In welchen Sprachen schrieb er?

Er nutzt Deutsch und Französisch in etwa gleich, außerdem Spanisch und indigene Sprachen. Alles zum Thema Bergwerk schreibt er auf Deutsch, Pflanzenbeschreibungen auf Latein. Nicht nur Wilhelm, auch Alexander beschäftigt sich intensiv mit Sprachen, notiert viel für seinen Bruder und andere Linguisten wie Schlegel oder Bopp.
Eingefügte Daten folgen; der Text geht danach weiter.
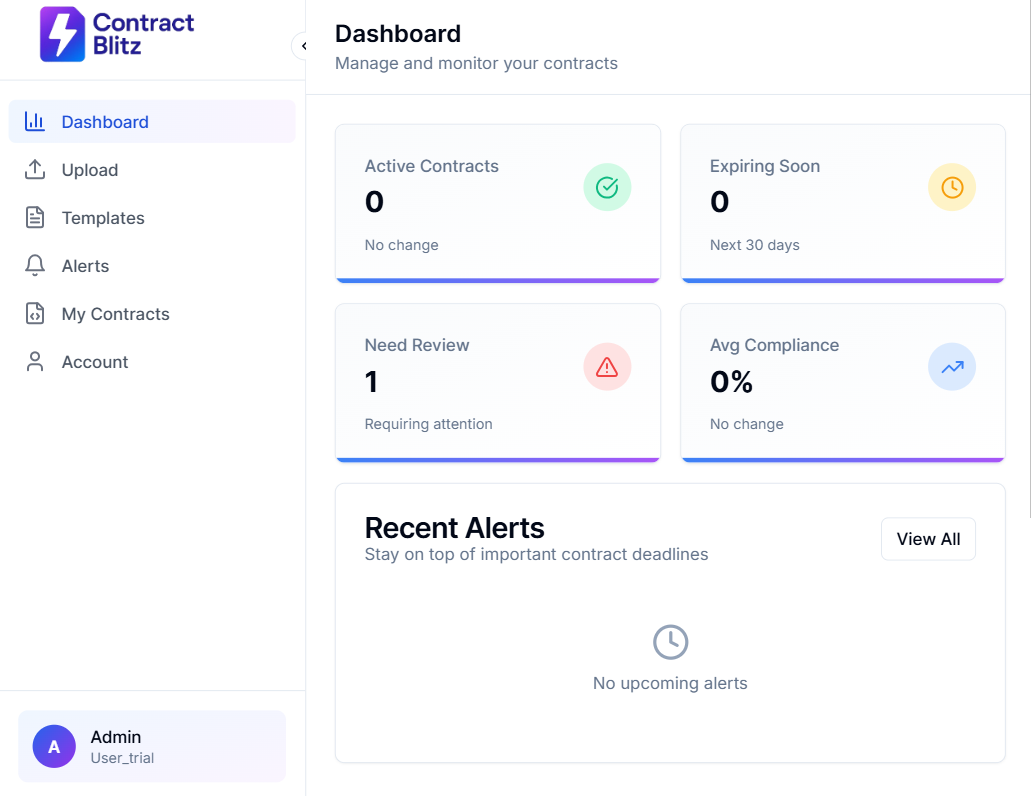Click the green checkmark icon on Active Contracts
Image resolution: width=1031 pixels, height=796 pixels.
pyautogui.click(x=607, y=187)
Er verkörpert eine radikale Vielsprachigkeit, wechselt von Abschnitt zu Abschnitt die Sprache, manchmal sogar in einem Satz.

Reisejournal
Journal des ständigen Dazulernens, so nennt Ottmar Ette
die Tagebücher von Alexander von Humboldt.
Oft ließ er 50, 60 Seiten Platz, um dort später über
dasselbe Thema weiterzuschreiben.
Foto: Staatsbibliothek zu Berlin – Preussischer Kulturbesitz
– VIa

Humboldt wird meist in Superlativen beschrieben, was für ein Mensch war er?
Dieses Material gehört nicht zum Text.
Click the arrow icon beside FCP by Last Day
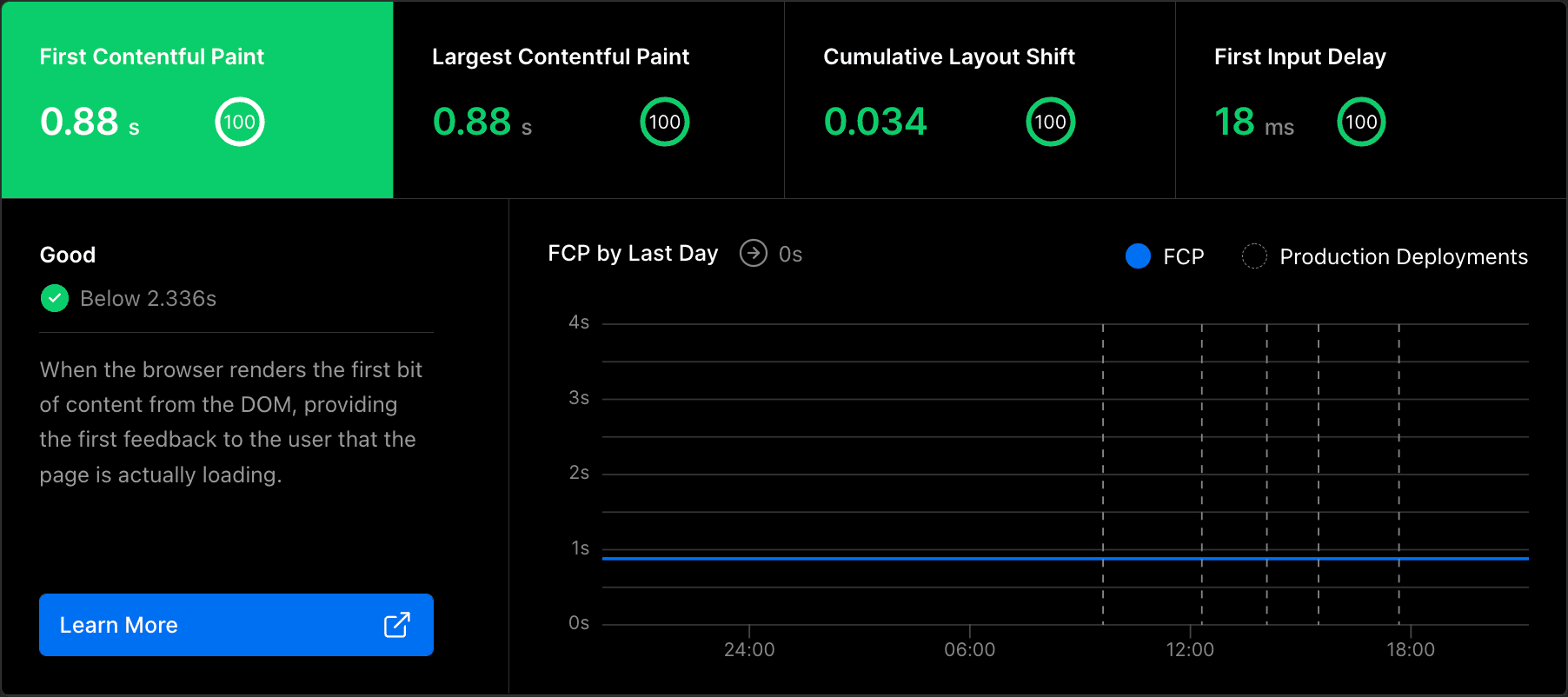This screenshot has width=1568, height=697. (x=753, y=253)
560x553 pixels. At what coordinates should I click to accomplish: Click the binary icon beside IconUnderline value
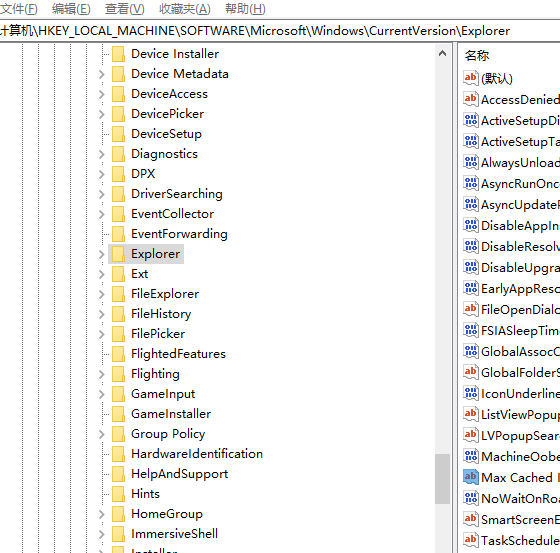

Er ist höchst empathisch,wenn er jemandem begegnet, versetzt er sich schnell in die Perspektive des anderen. Das erste Mal passiert das, als er auf den Kanaren ankommt und ein Fischer, der nicht weiß, wer da kommt, sich aus Angst versteckt. Humboldt reflektiert im Tagebuch: Was muss er von Leuten denken, die Kräuter sammeln, Temperaturmessgeräte in den Boden rammen und auf dem Bauch liegen, um etwas ablesen zu können. Man kann in den Reisetagebüchern sehen, mit welcher Vehemenz er immer wieder die Perspektiven wechselt und den Blick des anderen in die Beschreibung der Gegenstände einbindet.

Gab er die Quellen seiner Reflexionen an?

Es gab lange den Vorwurf, dass Humboldt nicht die Gewährsleute nennt, was nicht stimmt. Es gibt in den Amerikanischen Reisetagebüchern Hunderte von Verweisen auf entsprechende Quellen, größtenteils auch mit Namen. Er ist in Kontakt mit kreolischen Gelehrten, mit einigen verbindet ihn eine sehr enge Freundschaft wie mit Carlos Montúfar. In Mexiko-Stadt ist er mit Wissenschaftlern im Austausch und integriert deren Wissensstand in seine Beschreibungen.

Pflegte er während seiner Reise Freundschaften?

Er knüpft und pflegt Freundschaften – im Rahmen der Möglichkeiten, da er mehr oder minder immer in Bewegung ist. Er hat etwa 80, 90 Briefpartner, mit denen er während der amerikanischen Reise im regelmäßigen Kontakt steht. Er lernt außerdem Menschen in Lateinamerika kennen, die ihn auf der Reise begleiten, wie Carlos de Pino, mit dem er über einen langen Zeitraum zusammenarbeitet. Es gibt außerdem die Bewunderer Humboldts, die im kolonialen Getriebe sind. Er pflegt Kontakte zur gesellschaftlichen Spitze in Mexiko-Stadt, hat häufig Kontakt mit dem neu-spanischen Vizekönig und dessen Familie.

Man könnte Humboldt unmoralisches Verhalten vorwerfen, er setzte sich mit Machthabern, Sklavenhaltern, die er in den Tagebüchern kritisierte, an einen Tisch.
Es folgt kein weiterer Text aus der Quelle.